■ **What is needed**:
Retype word for word the lines of the data below, from the first to the one bearing "Task: Collapse the publish_example tree node", with that one included.

■ **Information supplied**:
►
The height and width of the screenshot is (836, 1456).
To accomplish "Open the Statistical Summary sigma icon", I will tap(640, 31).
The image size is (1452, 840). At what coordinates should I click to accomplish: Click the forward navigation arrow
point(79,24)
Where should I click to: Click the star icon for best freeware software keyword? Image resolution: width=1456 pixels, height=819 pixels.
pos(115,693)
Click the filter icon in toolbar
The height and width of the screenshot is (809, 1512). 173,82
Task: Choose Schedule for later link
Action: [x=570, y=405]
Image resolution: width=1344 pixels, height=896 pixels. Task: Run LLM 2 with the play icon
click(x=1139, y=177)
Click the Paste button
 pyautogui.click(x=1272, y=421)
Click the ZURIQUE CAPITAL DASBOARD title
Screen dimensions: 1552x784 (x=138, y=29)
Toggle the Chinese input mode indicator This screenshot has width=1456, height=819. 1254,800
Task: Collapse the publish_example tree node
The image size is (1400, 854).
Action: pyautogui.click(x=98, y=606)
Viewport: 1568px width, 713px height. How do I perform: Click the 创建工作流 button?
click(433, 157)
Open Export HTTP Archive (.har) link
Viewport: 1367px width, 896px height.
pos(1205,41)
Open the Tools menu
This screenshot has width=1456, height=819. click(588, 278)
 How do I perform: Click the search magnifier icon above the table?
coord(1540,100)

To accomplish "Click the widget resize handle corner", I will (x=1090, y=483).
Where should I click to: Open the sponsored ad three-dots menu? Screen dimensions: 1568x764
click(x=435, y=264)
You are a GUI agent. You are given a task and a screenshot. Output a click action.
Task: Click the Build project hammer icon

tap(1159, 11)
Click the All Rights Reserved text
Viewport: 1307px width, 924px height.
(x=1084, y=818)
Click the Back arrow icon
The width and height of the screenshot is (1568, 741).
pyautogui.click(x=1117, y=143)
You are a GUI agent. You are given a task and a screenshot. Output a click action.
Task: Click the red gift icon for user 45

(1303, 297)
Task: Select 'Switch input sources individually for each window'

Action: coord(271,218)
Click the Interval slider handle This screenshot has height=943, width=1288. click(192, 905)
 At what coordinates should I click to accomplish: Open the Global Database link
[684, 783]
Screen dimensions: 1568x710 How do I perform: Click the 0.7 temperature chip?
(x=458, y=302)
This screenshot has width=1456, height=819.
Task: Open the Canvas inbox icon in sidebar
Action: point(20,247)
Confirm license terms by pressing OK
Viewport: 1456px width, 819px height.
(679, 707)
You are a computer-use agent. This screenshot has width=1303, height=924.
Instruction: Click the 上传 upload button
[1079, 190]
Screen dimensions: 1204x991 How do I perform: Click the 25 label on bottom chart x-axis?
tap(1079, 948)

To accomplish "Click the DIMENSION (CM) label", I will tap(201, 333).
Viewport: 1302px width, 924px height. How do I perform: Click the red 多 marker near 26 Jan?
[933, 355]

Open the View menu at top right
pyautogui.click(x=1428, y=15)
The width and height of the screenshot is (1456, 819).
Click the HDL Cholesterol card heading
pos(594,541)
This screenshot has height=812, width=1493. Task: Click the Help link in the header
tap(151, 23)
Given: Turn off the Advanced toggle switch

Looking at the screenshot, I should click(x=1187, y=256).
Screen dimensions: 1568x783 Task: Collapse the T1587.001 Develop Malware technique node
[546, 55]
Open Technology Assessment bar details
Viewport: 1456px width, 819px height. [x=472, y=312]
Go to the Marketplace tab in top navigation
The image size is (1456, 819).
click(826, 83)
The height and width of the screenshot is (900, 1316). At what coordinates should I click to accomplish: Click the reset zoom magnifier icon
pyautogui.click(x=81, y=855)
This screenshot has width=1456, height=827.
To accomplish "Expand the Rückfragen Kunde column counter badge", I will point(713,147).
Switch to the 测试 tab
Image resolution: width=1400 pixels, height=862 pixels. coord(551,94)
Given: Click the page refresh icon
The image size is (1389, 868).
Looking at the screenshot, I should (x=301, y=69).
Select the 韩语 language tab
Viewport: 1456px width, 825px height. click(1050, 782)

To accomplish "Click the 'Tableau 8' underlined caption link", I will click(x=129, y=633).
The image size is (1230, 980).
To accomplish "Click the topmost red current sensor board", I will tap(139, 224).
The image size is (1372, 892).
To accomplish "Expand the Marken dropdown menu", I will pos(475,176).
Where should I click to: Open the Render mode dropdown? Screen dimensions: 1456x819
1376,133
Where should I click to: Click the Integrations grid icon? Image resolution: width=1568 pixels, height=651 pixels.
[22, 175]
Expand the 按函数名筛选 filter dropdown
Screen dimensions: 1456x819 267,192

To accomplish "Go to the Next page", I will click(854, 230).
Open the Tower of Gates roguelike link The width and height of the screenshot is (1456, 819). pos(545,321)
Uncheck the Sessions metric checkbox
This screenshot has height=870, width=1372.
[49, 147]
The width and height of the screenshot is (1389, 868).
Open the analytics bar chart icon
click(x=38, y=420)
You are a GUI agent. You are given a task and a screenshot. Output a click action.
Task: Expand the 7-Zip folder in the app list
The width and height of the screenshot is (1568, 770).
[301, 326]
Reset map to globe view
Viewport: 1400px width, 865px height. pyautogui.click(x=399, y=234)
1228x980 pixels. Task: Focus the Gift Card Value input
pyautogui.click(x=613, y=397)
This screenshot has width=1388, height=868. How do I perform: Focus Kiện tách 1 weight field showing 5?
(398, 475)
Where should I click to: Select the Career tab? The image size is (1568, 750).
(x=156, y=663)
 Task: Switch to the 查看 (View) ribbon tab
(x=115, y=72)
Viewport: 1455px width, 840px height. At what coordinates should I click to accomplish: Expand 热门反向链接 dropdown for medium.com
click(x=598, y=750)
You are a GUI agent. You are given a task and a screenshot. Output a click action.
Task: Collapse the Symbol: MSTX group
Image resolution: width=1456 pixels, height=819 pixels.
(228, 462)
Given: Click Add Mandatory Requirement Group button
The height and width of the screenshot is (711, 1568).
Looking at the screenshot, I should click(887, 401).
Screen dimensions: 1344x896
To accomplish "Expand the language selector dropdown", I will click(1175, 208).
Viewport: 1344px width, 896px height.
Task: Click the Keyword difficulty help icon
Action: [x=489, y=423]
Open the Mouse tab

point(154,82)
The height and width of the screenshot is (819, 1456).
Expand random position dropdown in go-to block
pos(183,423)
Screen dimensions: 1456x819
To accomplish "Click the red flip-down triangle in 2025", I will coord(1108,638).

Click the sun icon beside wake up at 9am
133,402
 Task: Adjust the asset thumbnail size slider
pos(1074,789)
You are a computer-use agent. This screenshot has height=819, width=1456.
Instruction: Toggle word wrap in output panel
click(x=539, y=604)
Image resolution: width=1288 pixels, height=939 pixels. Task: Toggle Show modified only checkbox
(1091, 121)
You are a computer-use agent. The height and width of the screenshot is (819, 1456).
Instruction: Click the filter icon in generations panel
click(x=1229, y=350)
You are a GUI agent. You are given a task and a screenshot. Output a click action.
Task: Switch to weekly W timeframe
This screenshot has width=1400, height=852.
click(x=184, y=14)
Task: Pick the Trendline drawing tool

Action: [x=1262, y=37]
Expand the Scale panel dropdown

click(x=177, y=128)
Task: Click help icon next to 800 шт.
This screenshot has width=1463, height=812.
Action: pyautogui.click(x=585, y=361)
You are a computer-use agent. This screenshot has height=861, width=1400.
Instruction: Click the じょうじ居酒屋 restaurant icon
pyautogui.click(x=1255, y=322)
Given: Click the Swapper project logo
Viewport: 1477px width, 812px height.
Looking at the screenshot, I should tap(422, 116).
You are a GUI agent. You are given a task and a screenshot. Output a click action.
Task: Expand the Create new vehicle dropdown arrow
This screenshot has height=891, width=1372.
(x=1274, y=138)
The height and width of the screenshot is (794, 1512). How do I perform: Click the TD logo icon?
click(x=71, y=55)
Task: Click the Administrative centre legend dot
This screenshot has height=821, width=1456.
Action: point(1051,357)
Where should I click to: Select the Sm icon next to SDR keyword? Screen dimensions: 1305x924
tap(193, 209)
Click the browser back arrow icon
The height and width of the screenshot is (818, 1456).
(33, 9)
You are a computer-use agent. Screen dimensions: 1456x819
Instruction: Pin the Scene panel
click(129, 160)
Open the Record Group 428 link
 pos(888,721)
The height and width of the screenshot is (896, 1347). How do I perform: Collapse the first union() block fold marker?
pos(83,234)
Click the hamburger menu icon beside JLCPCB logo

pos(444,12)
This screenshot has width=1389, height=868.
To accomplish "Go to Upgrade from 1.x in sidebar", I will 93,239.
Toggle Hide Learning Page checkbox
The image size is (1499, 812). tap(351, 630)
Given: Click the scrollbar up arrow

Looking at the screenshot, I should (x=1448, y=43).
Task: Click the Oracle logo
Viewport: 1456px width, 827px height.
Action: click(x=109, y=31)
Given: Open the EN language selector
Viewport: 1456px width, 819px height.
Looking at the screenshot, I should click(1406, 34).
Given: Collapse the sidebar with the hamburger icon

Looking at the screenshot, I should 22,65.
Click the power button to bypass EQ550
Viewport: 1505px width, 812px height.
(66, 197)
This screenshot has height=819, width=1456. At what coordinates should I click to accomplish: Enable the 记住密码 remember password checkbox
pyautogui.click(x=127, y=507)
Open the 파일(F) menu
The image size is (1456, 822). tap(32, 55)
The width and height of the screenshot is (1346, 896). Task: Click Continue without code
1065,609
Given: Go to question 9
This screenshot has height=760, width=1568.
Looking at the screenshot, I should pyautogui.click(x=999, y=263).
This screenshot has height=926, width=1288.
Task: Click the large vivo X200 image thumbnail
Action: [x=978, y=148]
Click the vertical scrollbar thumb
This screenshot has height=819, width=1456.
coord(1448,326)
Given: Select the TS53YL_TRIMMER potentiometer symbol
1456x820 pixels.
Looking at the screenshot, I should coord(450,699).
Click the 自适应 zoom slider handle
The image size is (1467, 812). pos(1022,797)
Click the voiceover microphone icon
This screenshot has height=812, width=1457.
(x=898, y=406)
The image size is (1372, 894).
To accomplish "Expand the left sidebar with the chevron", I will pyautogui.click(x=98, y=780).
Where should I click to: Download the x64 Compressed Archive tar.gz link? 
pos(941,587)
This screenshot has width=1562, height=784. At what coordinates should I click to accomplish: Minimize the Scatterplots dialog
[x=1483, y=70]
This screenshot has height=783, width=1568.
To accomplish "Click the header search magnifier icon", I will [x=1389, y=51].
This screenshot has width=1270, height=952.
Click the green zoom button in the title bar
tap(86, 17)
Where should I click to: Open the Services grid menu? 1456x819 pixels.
◄
■ **Result of this task**:
The height and width of the screenshot is (836, 1456).
To accomplish "Open the Statistical Summary sigma icon", I will tap(640, 31).
The image size is (1452, 840). At what coordinates should I click to accomplish: Click the forward navigation arrow
point(79,24)
Where should I click to: Click the star icon for best freeware software keyword? Image resolution: width=1456 pixels, height=819 pixels.
pos(115,693)
Click the filter icon in toolbar
The height and width of the screenshot is (809, 1512). 173,82
Task: Choose Schedule for later link
Action: [x=570, y=405]
Image resolution: width=1344 pixels, height=896 pixels. Task: Run LLM 2 with the play icon
click(x=1139, y=177)
Click the Paste button
 pyautogui.click(x=1272, y=421)
Click the ZURIQUE CAPITAL DASBOARD title
Screen dimensions: 1552x784 (x=138, y=29)
Toggle the Chinese input mode indicator This screenshot has width=1456, height=819. 1254,800
Task: Collapse the publish_example tree node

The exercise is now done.